Бородулин выпил молча и сразу потянулся к салу. Павловский выжидал, когда же Карунный выпьет. Но тот не спешил. Он о чем-то думал, и, судя по мрачному настроению, думы были невеселыми. Наконец поднял кружку, еле-еле пригубил и поставил ее обратно.
— Спасибо вам большое. Вы тут завершите, как полагается, а я пойду… Срочное дело…
От удивления Павловский словно язык проглотил; он не успел спросить, как понимать такой жест, а Карунный уже скрылся.
— Дела-а-а, — тяжело выдохнул он.
— Хорошие дела! — пробасил Захаров. Он оказался прытким за этим застольем. Не спрашивая разрешения, взял початую бутылку и шустро разлил остаток по трем кружкам. — До войны мастер был у меня в цеху… ха-ароший человек! После каждой получки заходили в ларечек. А как иначе? Святое дело. Он, бывало, говаривал: от первой рюмки до второй просвет не должен тянуться долго. Двадцать секунд — и амба! А мы чего ж? Мы не оплошаем, народ?..
Павловский с ненавистью смотрел на Захарова, готов был ударить по скулам, жующим лук и сало.
— Что ж, выпьем, коли угощают, — проговорил Бородулин. — Добрый человек, спасибо за внимание к нам.
«И этот туда же! Ну, Захаров понятно… Ни одной извилины… Только и есть одна сутулая спина. А ты, Бородулин, — бригадир, как ты можешь равняться с этим… — Павловский испуганно смотрел на вторую бутылку. — Выпьет, стервец, он может…»
Тот действительно потянулся к бутылке.
— Не много ли будет? — спохватился Павловский.
— Ничего, отдышимся, — прокряхтел Захаров. — Действительно, спасибо тебе. Хоть и молодой, а сообразил, что людям надо… Я эту, проклятую, забыл, как в руках держать. А ты молодец…
«Вот наказание! Разиня я, надо было сразу после Карунного спрятать…» Но было поздно: Захаров уже сбивал ручкой столового ножа сургуч с горлышка бутылки.

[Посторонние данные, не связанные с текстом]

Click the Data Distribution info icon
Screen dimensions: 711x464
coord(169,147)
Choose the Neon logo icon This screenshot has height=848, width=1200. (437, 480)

Когда Захаров и Бородулин ушли, он сел на стул у входа в палатку и, злой, обиженный, приготовился к возвращению начальника. Долго ждал, но так и не дождался.

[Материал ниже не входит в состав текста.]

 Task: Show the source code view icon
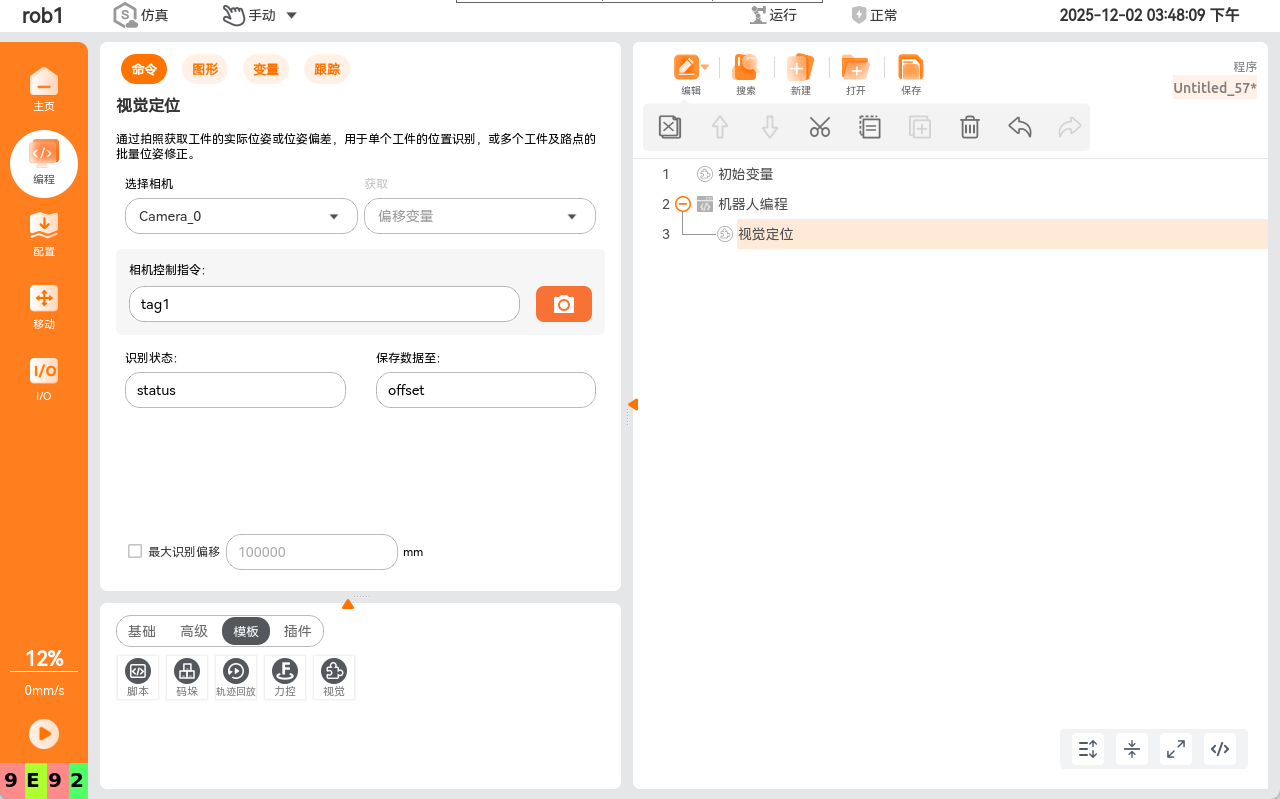[x=1219, y=748]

Семен Николаевич в эти минуты спал рядом с Федором Васильевичем, подстелив форменный железнодорожный китель и подложив под голову пучок оставшейся в поле прошлогодней соломы.
Утром работа началась задолго до восхода солнца. Земля остыла и казалась тверже и тяжелей, чем вчера. Петр и Дмитрий прошли один ряд на глубину полной лопаты, пора бы и разогреться, войти в обычный ритм, а вчерашняя натруженность словно сковала мышцы, тупая боль становилась преградой, когда пытались со всего размаха подальше откинуть очередной срез глинистого грунта.
Только Федор Васильевич копал свою канаву так, будто со вчерашнего дня он не вылезал из отрытой им щели.
Павловский начал рабочий день на прежнем месте. Он схитрил, преднамеренно ушел к землекопам. Пусть Карунный поищет. «Ничего, не развалюсь, если еще полдня придется отбрасывать землю, если вспухнут новые волдыри на ладонях. Зато начальник участка увидит, не боится Павловский самой тяжелой работы». И еще думал он о том, что о вчерашнем ни слова не скажет Карунному. Пусть не считает, что для него это имеет какое-то значение…
По усталости во всем теле, по солнечным лучам, начавшим прогревать спину, он почувствовал, что времени прошло достаточно, а Карунный не ищет его, не вызывает. Приехала солдатская кухня, рабочие быстро позавтракали, возчик визгливо прокричал: «Па-ашла домой!», и лошадь, согнув шею дугой, потащила опустошенный котел по незасеянному полю вдоль трассы.
После завтрака, подкрепившись, самое поработать; люди только взялись за лопаты, как в дальнем конце участка возникло замешательство. Павловский увидел, что туда побежали Бородулин и Федор Васильевич, постоял и тоже направился следом за бригадиром.